原告組合X2は区分所有者の大多数の加入があったにもかかわらず、裁判で請求が退けられたのは、X2が有志の組合であり、区分所有法三条で規定された全員参加の組合ではなかったからです。区分所有法三条は昭和五八年の区分所有法の改正で新設された規定です。旧法下において任意加入の管理組合は多く見受けられましたが、管理組合の意思決定の効力を加入者以外に反映させることができませんでした。  マンションの土地や建物の共用部分は維持管理する必要があります。区分所有法三条では管理組合(正しくは区分所有者の団体)はその維持管理を目的とするため、全員の強制加入としています。規約を定めたり管理者を置くのは管理組合の自由ですが、規約を定めたり管理者を置くと区分所有法の適用を受けることになります。    管理者と区分所有者とのトラブルは多発していますが、管理者解任を求めた裁判はあまり多くありません。その中で管理者解任請求が退けられた事例を紹介します。昭和五六年建築の大阪の大規模ビルで、建築分譲施行事業者は大阪市です。大阪地裁昭和六一年七月の判決(昭和五七年(ワ)八〇一四号受付)

市街地改造法に基づき大阪市が大阪市都市再開発事業として建築分譲されました。再開発区域内の土地・建物の所有権・賃借権者で権利床を譲受した者、保留床を購入した者と大阪市を併せて八三名が区分所有者となります。区分所有予定者は昭和五六年八月一日に区分所有権を取得することになっていましましたが、その五日前の七月二七日に大阪市の招集により、区分所有予定者集会が開かれました。(この集会については旧法が適用になります。)そこで提示された管理規約案は、区分所有者である原告らⅩの反対があったため、旧建物区分所有法二四条一項の要件(規約の設定、変更、又は廃止は、区分所有者全員の書面によってする)を満たす規約としては成立していませんでしたが、議長は賛成多数として原案通り規約は可決とされました。  集会終了後、大阪市は規約設定同意書の提出を求めましたが、原告らはこれを拒否しています。
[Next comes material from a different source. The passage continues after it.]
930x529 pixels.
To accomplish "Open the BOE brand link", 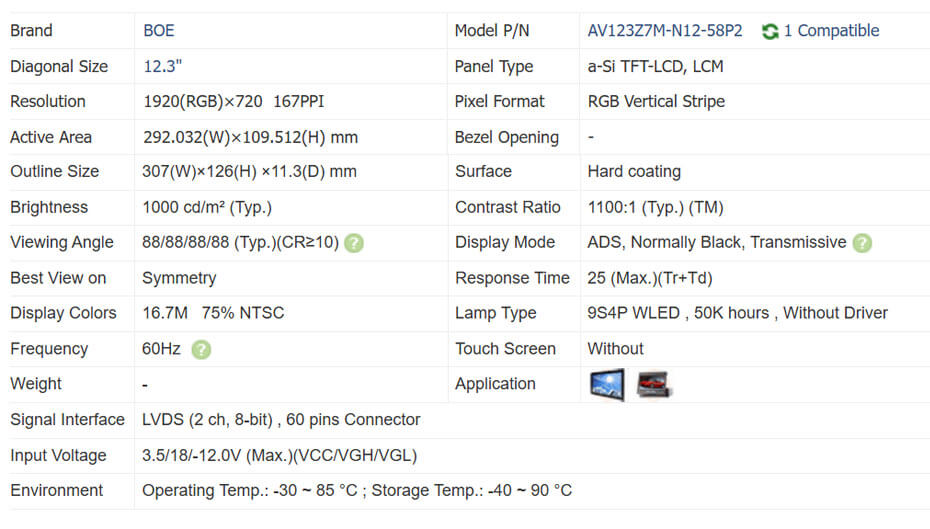I will 158,31.
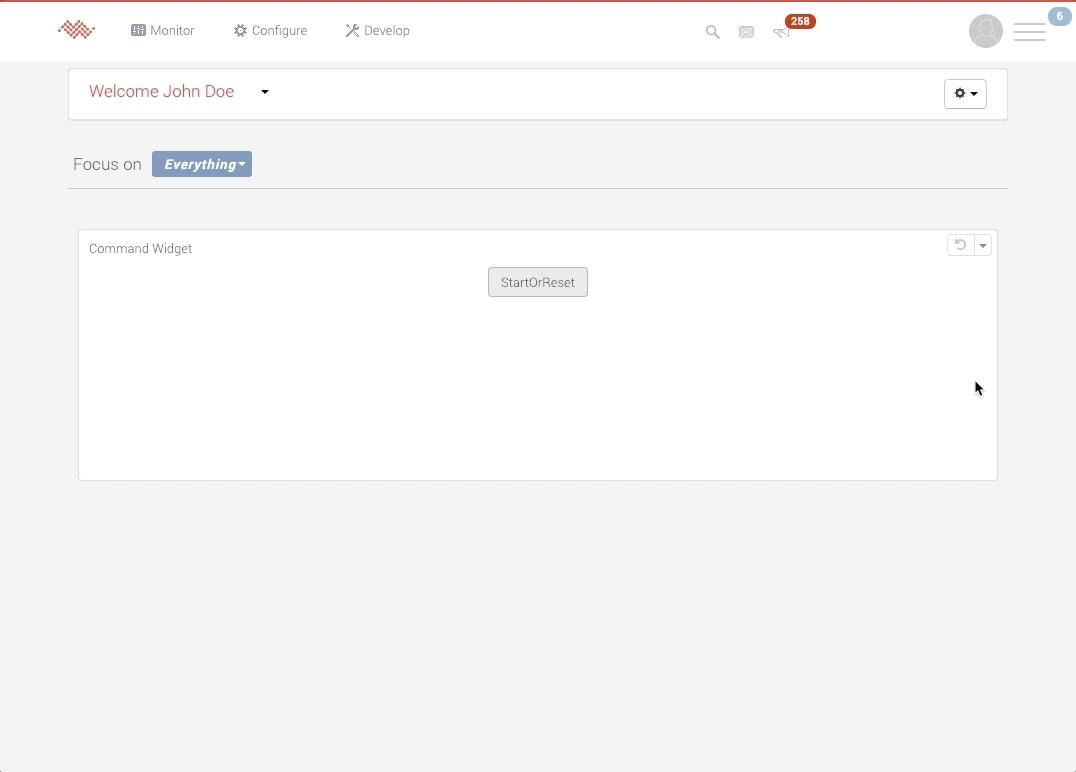Click the Command Widget refresh arrow icon
This screenshot has width=1076, height=772.
[x=960, y=245]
また、議長団は集会終了後同日付で被告Yに対し、ビルの管理者として管理することを依頼し、被告は承諾しました。  さて、管理者となった被告Yの実態はどうかというと、被告Yの役員及び従業員はその多くを大阪市の退職職員又は出向職員が占め、管理業は無経験で、従って作業を下請け業者に委託していること、また、人件費として、管理要員一四名の給与の合計約四七〇〇万円が計上されています。原告らXは管理要員数もまたその給与額も多すぎるとし、その根拠として、被告Yが同様に管理者となって管理業務を行っている他のビルの一例をあげています。 そのビルでは、被告Yが作業委託していた管理会社の委託費が高いとの批判があったため、入札に切り替えたら、その結果また同社が落札し、区分所有者が独自に他の業者に見積もりを取った結果三千万低額であったことを提示したら、落札額より二千五百万引き下げてきた事実があること、更に、同社が管理者となっている別なビルでは、区分所有者は被告の請求する管理費の二割を差し引いた額を管理費として支払う旨集会で決議し、以後同額を管理費として支払っていることを説明して、予備的請求としている管理者解任の根拠としています。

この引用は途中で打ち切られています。